U.S. government borrowing has hit “unprecedented” levels that could trigger a damaging market reaction if left unchecked, the head of Congress’ independent fiscal watchdog warned in an interview with the Financial Times.
Federal debt relative to gross domestic product is likely to rise above World War II levels — when it stood at 116% of GDP — by 2029, Phillip Swagel, director of the Congressional Budget Office cautioned.
Ignoring the debt issue runs the risk of a market shock similar to the 2022 selloff in the U.K., when plans for sweeping tax cuts led to a run on the pound and forced then-Prime Minister Liz Truss to resign, he said.

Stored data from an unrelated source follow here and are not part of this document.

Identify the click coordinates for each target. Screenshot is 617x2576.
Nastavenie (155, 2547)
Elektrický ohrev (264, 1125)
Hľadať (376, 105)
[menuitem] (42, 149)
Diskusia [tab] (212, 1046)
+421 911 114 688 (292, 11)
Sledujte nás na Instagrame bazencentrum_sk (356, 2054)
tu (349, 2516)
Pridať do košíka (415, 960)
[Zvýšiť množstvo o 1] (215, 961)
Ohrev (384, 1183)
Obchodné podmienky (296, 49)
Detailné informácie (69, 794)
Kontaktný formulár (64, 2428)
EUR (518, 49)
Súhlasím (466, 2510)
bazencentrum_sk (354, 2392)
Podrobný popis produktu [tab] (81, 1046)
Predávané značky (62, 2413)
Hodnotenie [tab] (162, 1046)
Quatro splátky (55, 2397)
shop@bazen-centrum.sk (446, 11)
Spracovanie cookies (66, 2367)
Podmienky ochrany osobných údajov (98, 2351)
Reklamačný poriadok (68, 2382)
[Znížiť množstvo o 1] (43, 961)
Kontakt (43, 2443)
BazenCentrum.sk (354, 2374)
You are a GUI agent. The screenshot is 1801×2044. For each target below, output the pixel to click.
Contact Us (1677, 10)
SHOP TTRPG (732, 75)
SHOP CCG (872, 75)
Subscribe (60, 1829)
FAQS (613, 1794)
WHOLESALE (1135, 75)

While the U.S. is “not there yet,” government debt held by the public — which stood at $26.2 trillion, or about 97% of GDP, at the end of last year — is on an “unprecedented” trajectory, Swagel said. Bloomberg Economics has projected that in 88% of a million simulations, the country’s debt is “on an unsustainable path.”
Skyrocketing debt combined with high interest rates mean the country might not be able to afford crucial borrowing in the future, with the U.S. set to pay $1 trillion to creditors in 2026, the FT said. It could also, the CBO warned in a report, “erode confidence in the U.S. dollar as the dominant international reserve currency.”